Vorrei anzitutto ringraziare il ministro Melandri per avermi invitato al primo incontro nazionale delle Consulte giovanili. Credo che questa iniziativa, alla quale intervengo con grande piacere ed interesse, rappresenti un’occasione unica di confronto diretto - a tutto campo - tra tutti coloro i quali cercano di rappresentare in Italia le visioni, le idee, i bisogni dei giovani.

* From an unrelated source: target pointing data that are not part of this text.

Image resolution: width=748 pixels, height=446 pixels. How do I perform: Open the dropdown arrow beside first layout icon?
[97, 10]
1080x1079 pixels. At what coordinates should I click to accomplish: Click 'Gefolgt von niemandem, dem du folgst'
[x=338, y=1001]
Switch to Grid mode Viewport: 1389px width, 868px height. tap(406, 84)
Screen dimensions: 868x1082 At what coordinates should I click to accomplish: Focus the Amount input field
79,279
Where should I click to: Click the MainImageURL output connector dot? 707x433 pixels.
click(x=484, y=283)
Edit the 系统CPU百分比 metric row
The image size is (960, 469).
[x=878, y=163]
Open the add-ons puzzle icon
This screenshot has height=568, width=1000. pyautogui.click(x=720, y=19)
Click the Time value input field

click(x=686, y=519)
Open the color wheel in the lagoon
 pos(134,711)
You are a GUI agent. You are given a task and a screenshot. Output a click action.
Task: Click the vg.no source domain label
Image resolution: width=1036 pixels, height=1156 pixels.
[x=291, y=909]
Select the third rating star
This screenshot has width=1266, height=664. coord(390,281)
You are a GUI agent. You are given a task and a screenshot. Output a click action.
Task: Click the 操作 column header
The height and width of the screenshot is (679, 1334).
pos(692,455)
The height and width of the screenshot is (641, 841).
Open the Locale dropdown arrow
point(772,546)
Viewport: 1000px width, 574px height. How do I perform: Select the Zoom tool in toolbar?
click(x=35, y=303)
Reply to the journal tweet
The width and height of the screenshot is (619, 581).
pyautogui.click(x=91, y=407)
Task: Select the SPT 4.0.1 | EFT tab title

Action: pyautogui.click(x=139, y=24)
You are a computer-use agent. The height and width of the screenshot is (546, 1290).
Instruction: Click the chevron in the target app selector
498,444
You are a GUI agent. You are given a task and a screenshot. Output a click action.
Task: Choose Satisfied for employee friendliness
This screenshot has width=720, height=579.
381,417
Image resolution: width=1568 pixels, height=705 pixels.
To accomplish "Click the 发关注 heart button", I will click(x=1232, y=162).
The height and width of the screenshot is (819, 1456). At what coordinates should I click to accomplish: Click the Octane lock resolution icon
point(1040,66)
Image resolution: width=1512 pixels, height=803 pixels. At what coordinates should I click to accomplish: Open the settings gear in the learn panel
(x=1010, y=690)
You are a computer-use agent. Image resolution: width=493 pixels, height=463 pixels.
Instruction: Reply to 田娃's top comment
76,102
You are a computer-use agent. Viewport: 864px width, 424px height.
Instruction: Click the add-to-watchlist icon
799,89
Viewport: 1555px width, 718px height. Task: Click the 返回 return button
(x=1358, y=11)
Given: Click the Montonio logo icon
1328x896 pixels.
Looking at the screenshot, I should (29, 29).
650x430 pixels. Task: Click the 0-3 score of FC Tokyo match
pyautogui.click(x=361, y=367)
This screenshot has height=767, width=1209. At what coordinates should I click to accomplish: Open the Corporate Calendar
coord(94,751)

Le generazioni dei ventenni e dei trentenni si trovano oggi sulla frontiera sociale delle due grandi rivoluzioni che hanno segnato il passaggio dal Novecento al primo decennio del Duemila, la globalizzazione economica e la rivoluzione tecnologica: ne hanno subito per primi i contraccolpi negativi, possono cercare di sfruttarne meglio degli altri i potenziali vantaggi. Rispetto a quest’ultimi, il nostro Paese può vantare un asset strategico fondamentale: un patrimonio di imprenditorialità unico al mondo.
La voglia di intraprendere e il coraggio di rischiare sono nel nostro Paese le più alte d’Europa: abbiamo oltre 6 milioni di imprese registrate - ben il 18% degli italiani è imprenditore o lavoratore autonomo - e il nostro tasso di natalità imprenditoriale si colloca a livelli record in Europa.
La capacità imprenditoriale italiana non fa notizia, non anima i dibattiti televisivi, non fa “tendenza”. Ma nell’era dell’economia dell’Uomo questa capacità – che costituisce già oggi la chiave dello sviluppo economico, dell’innovazione e della competitività, sia a livello di singola azienda che di sistema-Paese - è il vero
motore dell’Italia e, soprattutto, la speranza più viva di valorizzazione dei giovani, dei loro talenti e delle loro passioni.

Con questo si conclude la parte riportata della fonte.